I’d like to keep PBS going with enough funding to bring the best programs to the public but with a WARNING – keep your opinions to yourself! PBS was created for all people to educate and for entertainment – definitely not to tell people who to vote for!
Until you cite specific PBS-distributed or NPR-produced programs and reports where you can identify a mistatement or omission of a fact, editing that distorts an interviewee’s point of view, or manipulation of images or ambient sounds designed to mislead the viewer or listener, your claim of bias has zero merit. It’s just uninformed jibbering from a partisan keyboard warrior.
Please be specific as to program or report and date it aired. The fact that a single report or discussion segment doesnt jibe with YOUR VIEWPOINT doesn’t count.
I’ll be here waiting for your response.
I think we all gravitate to news sources that match our outlooks, but I also think it’s important to know exactly where your sources fall on the political scale. I encourage you to look at ad fontes media’s interactive graphic showing where most popular news outlets fall on the political and reliability scale. You can search for particular news outlets and see where they fall. If you compare, for example NPR (website) and Fox News (website), you’ll see that, yes, NPR leans a little left, but it’s high in reliability and very close to the center. Fox News is both more biased and less reliable, about where Talking Points Memo is on the left. It’s hard to know where the center is from our own experience, because our views are partly shaped by what we take in. If I got all my news from Rachel Maddow, NPR would look like Newsmax to me.
I agree. You are spot on!
As Mr. Tofel suggests, CPB will soon be gone which will mean public radio and TV stations will lose revenue, a different percentage for each station but probably between 5 and as much as 20%. Tofel suggests that philanthropy is part of the answer and I agree. But let’s be specific about that: a significant part of my 50+ years in public radio have been spent producing pledge drives, over 125 at last count, and one stat has always remained constant: the percentage may vary a little from station to station but, in general, only 1 out of every 10 listeners “takes the plunge and makes the pledge” as I’ve urged listeners to do thousands of times. If a station has a budget of, let’s say, $1 million and $100,000 is from CPB and if $500,000 of that $1 million comes from listeners, if the station can increase the ratio to 1.5 out of 10, that’s an additional $250,000. End result: total revenue INCREASES to $1,150,000, so everyone is happy, including NPR because the station can continue paying dues. How to go from 1 in 10 to 1.5 in 10? I’m absolutely positive it can be done and without any substantial increase in the number of days devoted to fundraising.

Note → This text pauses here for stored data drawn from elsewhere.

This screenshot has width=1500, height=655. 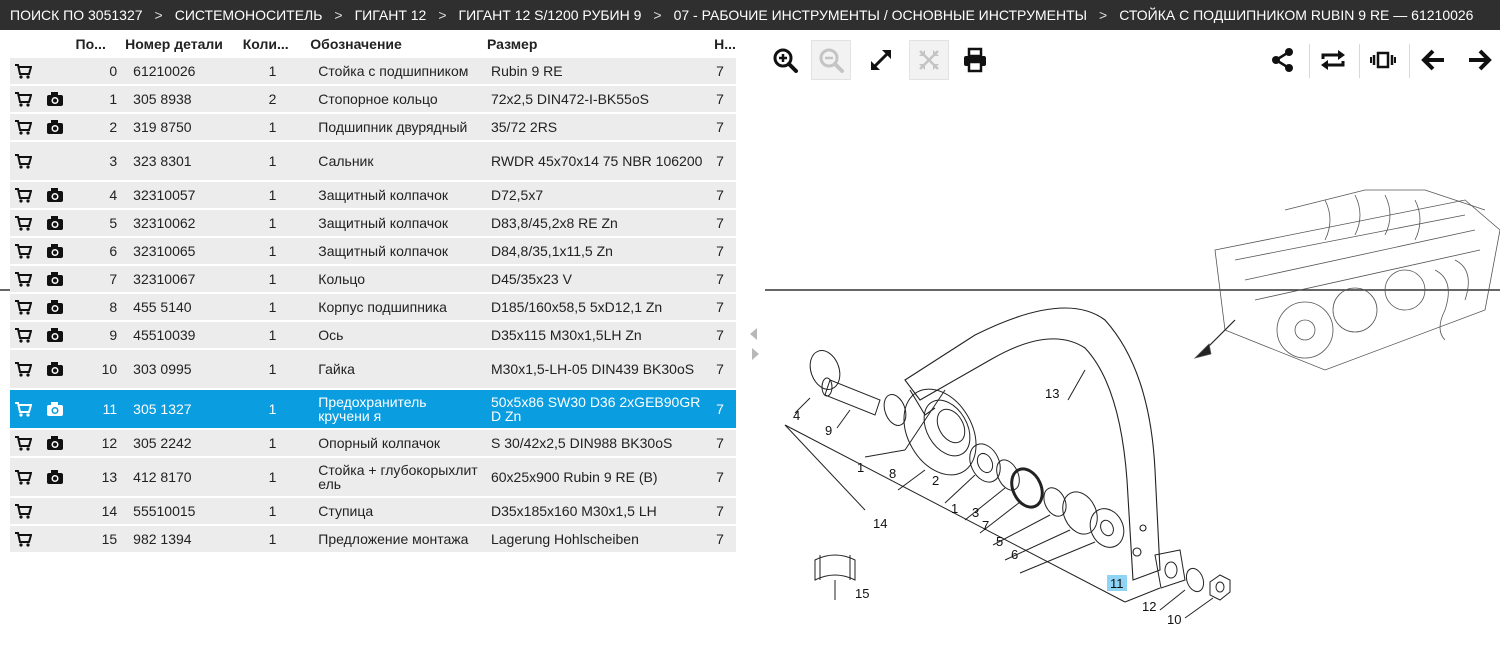 I want to click on next-button, so click(x=1480, y=60).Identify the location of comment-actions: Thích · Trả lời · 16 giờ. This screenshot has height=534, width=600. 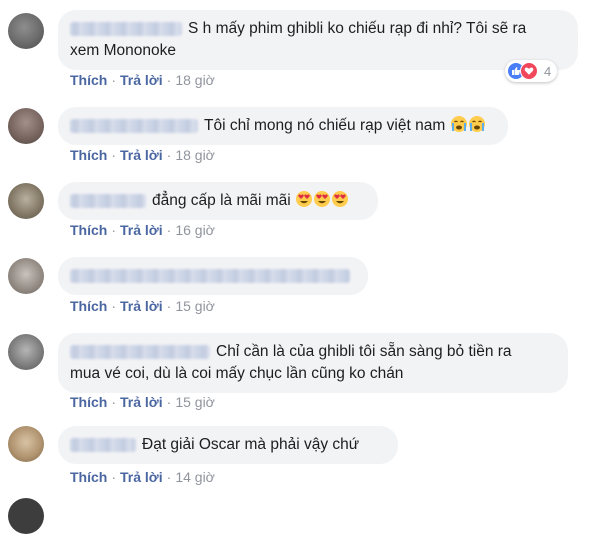
(142, 230).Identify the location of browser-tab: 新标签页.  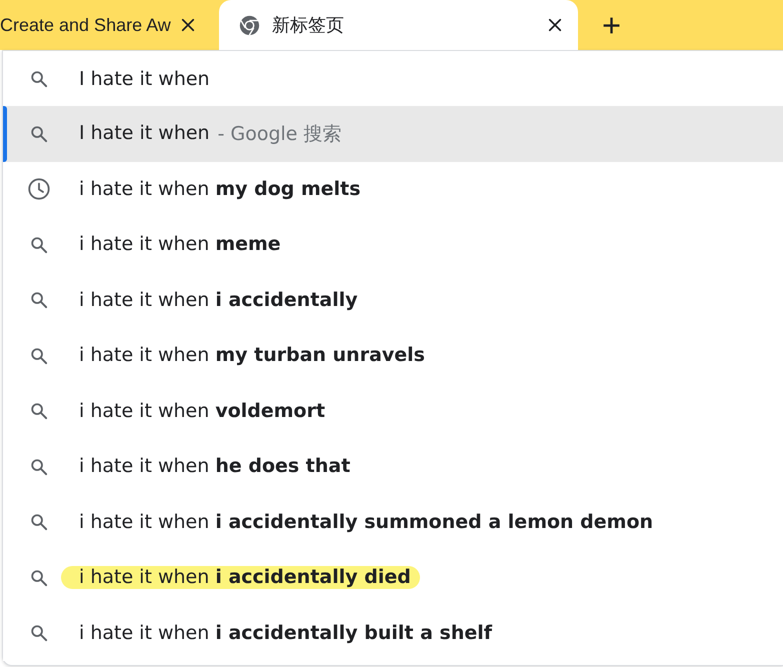
(398, 25).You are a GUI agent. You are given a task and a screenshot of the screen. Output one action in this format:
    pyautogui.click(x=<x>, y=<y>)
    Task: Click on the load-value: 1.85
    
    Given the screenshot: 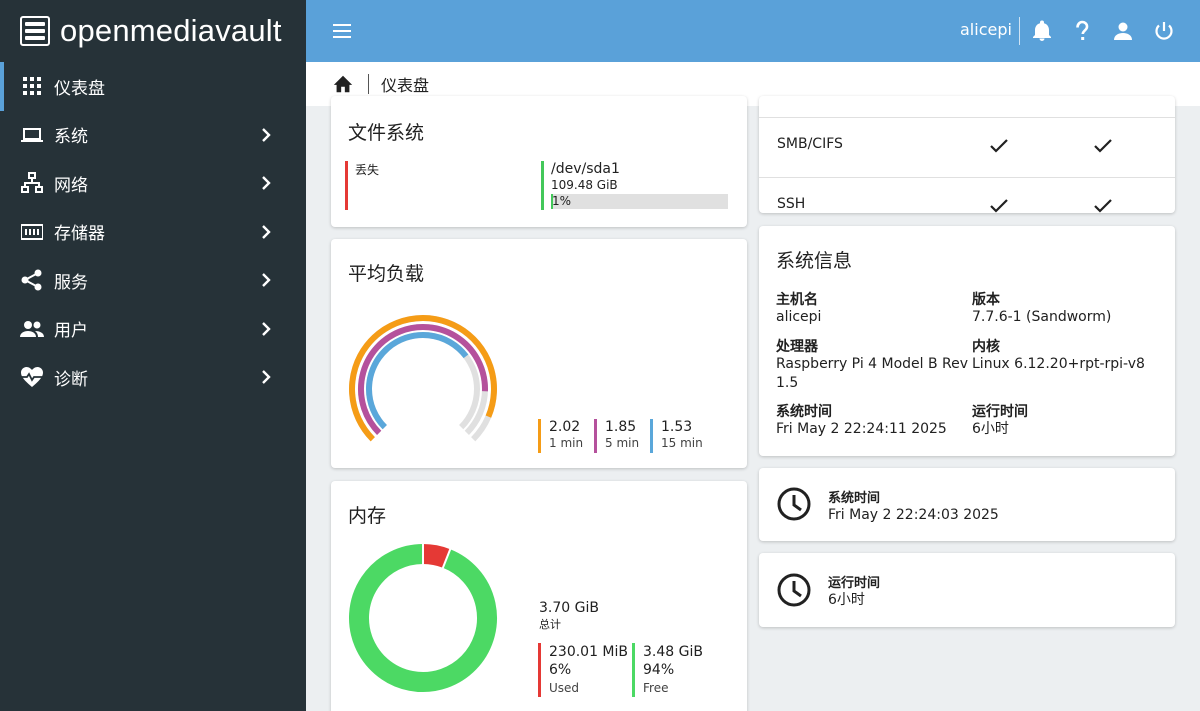 What is the action you would take?
    pyautogui.click(x=621, y=427)
    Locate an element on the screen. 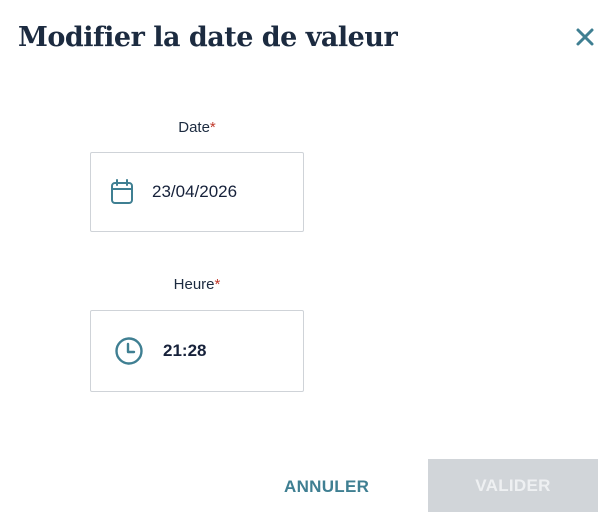  close-button is located at coordinates (585, 37).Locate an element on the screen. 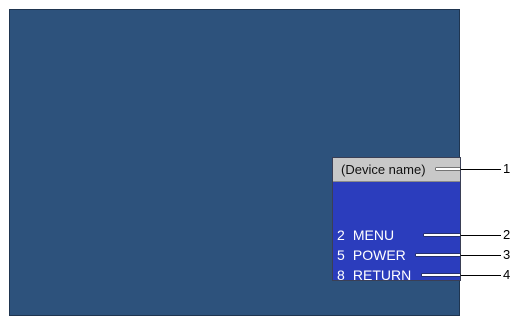 The height and width of the screenshot is (327, 510). menu-item-menu: 2 MENU is located at coordinates (366, 235).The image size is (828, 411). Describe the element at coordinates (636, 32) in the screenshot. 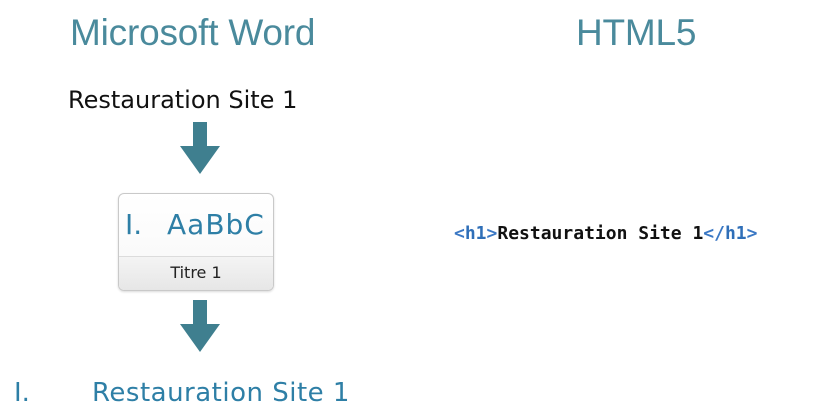

I see `html-column-title: HTML5` at that location.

I continue to be surprised by the relative inattention to a key provision of Project 2025 that poses an existential threat to broadcast public media, i.e., that PBS and NPR members be stripped of their Noncommercial Educational (NCE) licensing designation under FCC rules, which is the foundation of our 501c3 status.

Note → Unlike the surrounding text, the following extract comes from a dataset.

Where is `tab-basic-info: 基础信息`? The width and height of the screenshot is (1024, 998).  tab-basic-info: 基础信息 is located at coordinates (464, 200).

Heritage Foundation’s specious logic asserts that we in public media routinely disregard the Commission’s Underwriting rules, a view apparently shared by FCC Chairman Brendan Carr who has sent the Enforcement Bureau on a fishing expedition to identify noncompliant Underwriting copy at multiple NPR member stations.
All of this smells of a put-up job designed to strip public media organizations of their of licenses and tax exempt status. It’s the type of scheme one would expect in Russia, Turkey or Hungary.
If driving PBS and NPR stations into oblivion is where we are headed, and there is no intervention by the Courts, democracy is as good as done in the US.